I've heard such things a thousand of times... "Who taught you Latin?", "Who gave you your driver license?" (that one used to be popular in Rome :lol:) and alike. You're not expected to reply (usually), but it does show that people value the authority of the one who officially grades and officially promotes, and don't think "anyone" should be allowed to do it, but a competent person only.

 

 

The person who gave me my driver's license was in no way qualified to do anything but enter the data in the computer and take the picture - I don't value him/her at all, or even remember what he/she looked like. My Dad, who actually taught me to drive and is an expert (no certification either), I do value.

 

Furthermore, I do not value the authority of anyone who officially grades and promotes, authorizes, certifies, etc. They are usually bureaucratic bottlenecks, created by the relevant union or professional organization lobbyists to increase job security. Although these certifications are ostensibly to ensure proficiency, I have run into enough incompetent, yet certified, examples of teachers, plumbers, electricians, hair-dressers, etc to know that these certification requirements have not increased public confidence in the "professional." You still have to ask around, get references, etc.

#### DIRECTIVE A
List every occupation that the post on certification names as an example of workers who are certified yet incompetent.
#### DIRECTIVE B
Output the rows from the line with "Expand the 外汇要闻 dropdown menu" up to and including the line with "[x=451, y=181]", reproducing each line unchanged.
The post on certification and the rows that follow it come from unrelated sources.

#### PROVIDED DATA
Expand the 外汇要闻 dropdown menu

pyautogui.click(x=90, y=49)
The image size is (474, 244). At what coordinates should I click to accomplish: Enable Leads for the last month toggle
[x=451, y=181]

==

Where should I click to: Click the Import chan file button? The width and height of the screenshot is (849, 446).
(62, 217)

#### TASK SOLUTION A
teachers, plumbers, electricians, hair-dressers

#### TASK SOLUTION B
Expand the 外汇要闻 dropdown menu

pyautogui.click(x=90, y=49)
The image size is (474, 244). At what coordinates should I click to accomplish: Enable Leads for the last month toggle
[x=451, y=181]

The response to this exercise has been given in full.